Richard Ryley’s Diary

Date 1 January 1862 to 22 June 1864

The diary of a cotton weaver from Barnoldswick.


Who was Richard Ryley?

Richard Ryley was born in Barnoldswick in around 1821. He lived with his wife and child and was a cotton weaver who worked in the local mill. He kept a diary for three years starting on 1 January 1862.

Richard suffered many hardships throughout his life. When he could get work, hours were long and wages low. During the period covered in his diary, the American Civil War (1861-65) disrupted the textile industry by cutting off the main supply of raw cotton. For people like Richard, this meant unemployment, which often led to malnutrition and disease.
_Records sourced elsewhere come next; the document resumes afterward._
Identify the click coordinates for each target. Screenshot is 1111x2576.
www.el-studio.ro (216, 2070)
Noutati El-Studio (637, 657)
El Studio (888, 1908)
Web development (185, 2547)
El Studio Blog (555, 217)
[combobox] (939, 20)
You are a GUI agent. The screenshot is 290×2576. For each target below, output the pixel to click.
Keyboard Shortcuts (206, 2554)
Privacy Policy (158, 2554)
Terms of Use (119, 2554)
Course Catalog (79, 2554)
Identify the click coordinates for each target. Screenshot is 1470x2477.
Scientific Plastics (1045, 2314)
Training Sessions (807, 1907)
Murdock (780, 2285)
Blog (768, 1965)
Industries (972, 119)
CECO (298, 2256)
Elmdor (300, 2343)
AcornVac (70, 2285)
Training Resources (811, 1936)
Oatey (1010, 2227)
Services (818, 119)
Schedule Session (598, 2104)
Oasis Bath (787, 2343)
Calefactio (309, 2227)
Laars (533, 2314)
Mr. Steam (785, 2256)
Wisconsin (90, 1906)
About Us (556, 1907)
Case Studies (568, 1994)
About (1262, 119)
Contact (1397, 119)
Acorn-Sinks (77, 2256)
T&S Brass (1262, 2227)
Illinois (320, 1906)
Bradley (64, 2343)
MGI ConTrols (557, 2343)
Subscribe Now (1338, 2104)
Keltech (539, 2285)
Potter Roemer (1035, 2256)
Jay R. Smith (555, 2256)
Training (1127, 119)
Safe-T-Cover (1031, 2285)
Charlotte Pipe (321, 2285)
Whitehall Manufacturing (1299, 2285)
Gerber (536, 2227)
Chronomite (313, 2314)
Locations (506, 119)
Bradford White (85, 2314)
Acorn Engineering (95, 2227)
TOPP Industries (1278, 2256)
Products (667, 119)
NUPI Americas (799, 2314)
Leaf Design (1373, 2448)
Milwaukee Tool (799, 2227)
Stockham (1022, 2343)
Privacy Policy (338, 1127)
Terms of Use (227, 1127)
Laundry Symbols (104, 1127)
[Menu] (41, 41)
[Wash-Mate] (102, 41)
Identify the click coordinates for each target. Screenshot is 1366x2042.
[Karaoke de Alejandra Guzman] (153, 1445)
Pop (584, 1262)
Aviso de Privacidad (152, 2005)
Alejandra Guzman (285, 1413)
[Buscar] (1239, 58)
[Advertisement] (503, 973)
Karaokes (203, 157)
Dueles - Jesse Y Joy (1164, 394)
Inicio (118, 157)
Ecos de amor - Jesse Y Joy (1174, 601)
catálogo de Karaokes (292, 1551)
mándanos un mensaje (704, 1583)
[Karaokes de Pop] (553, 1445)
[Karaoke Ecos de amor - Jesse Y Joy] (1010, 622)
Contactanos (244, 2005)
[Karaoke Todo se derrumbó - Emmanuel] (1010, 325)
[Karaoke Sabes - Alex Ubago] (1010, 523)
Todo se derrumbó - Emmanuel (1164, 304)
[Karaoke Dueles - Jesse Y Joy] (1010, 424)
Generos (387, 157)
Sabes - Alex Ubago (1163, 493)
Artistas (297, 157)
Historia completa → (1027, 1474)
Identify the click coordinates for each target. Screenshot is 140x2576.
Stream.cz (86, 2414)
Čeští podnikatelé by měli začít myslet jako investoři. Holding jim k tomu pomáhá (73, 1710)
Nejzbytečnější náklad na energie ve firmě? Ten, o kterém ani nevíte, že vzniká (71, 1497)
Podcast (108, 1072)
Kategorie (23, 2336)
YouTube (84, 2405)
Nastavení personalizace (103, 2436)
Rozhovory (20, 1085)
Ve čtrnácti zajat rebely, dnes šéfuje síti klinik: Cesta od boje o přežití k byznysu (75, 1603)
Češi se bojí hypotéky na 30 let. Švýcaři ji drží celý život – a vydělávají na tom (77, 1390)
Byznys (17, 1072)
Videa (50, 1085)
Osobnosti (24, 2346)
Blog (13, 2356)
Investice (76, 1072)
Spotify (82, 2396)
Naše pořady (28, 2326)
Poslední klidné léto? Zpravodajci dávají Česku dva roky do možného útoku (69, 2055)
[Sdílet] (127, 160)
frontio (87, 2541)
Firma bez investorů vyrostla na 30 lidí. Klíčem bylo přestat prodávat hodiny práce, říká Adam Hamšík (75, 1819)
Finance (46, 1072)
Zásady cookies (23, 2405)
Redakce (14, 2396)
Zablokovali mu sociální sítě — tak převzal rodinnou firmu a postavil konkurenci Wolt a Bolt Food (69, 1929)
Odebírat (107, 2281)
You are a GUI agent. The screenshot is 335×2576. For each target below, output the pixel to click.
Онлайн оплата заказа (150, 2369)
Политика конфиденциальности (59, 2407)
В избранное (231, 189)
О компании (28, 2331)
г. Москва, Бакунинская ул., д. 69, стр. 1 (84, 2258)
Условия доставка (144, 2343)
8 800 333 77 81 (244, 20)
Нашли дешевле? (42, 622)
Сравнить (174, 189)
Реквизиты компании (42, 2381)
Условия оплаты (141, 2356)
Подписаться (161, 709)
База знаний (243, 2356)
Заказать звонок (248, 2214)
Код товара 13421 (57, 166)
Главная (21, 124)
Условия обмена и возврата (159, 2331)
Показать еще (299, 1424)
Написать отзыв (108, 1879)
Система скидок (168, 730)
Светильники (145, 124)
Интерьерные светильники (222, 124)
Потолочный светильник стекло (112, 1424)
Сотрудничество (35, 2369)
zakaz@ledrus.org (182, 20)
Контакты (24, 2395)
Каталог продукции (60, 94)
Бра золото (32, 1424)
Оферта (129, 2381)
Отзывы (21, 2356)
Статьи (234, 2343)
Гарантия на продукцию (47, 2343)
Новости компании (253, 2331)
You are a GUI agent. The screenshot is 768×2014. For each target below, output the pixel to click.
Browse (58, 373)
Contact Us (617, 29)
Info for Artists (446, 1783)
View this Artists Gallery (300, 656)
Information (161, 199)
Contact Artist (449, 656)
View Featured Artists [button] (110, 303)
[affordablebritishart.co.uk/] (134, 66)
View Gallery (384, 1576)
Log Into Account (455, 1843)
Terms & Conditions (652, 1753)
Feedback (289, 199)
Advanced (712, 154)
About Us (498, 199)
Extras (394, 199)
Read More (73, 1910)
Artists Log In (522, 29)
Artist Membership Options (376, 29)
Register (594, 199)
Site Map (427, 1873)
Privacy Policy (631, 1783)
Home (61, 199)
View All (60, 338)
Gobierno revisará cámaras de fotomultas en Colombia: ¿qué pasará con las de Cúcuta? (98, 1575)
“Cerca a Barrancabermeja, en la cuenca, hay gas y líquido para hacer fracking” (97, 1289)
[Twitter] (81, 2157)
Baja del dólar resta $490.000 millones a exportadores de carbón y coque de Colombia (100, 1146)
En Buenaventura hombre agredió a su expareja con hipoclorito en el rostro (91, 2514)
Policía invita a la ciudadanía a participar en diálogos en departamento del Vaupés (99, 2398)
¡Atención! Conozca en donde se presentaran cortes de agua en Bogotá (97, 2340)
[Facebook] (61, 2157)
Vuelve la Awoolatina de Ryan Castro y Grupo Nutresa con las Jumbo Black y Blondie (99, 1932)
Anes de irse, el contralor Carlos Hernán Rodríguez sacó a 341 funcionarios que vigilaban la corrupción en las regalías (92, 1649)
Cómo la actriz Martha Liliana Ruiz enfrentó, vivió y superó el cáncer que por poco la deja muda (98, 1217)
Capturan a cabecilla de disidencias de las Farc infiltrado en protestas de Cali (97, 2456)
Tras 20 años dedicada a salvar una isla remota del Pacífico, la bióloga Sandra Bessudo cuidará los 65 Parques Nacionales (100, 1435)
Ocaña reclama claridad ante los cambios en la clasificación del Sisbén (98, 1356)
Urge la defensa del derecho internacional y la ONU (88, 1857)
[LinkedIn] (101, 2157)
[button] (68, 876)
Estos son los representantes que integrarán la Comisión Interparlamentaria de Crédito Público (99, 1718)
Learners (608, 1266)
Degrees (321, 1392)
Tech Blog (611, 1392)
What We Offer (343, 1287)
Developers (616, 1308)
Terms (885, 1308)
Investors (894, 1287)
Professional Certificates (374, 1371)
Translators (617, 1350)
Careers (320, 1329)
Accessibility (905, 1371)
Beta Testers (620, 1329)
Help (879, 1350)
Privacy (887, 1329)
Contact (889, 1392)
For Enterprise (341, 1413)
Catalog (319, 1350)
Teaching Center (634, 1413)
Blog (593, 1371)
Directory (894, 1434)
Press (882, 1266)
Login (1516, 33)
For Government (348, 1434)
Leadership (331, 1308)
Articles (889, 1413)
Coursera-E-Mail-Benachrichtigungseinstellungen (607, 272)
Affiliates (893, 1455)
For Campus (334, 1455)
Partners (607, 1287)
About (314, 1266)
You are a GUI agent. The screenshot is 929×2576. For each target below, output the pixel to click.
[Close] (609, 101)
Richard made his last diary entry on 11 June 1864. He died later that year at the age of forty-three.

Black and white photograph of the inside of a Church showing pughs

Interior of St Mary Le Ghyll's Church, Barnoldwick. Richard mentions attending Gill Church in his diary.

Line drawing of an old street with terraced mill houses and 3 working class figures

A street scene in Barnoldswick. Illustration by Ken Wilson from his book 'My Days are Swifter than a Weaver's Shuttle'.

Why is the diary so unique?

Unlike most working-class men at the time, Richard could read and write well. His diary offers a rare and unique insight into the daily struggles of the working poor. He records the amount of money given to him by the relieving officer, ill health and the anniversary of the death of his first child.

Whilst life could be difficult, his diary also pulls out other more joyful times. These include attending church services, playing music as part of a travelling set of musicians, and a family Christmas.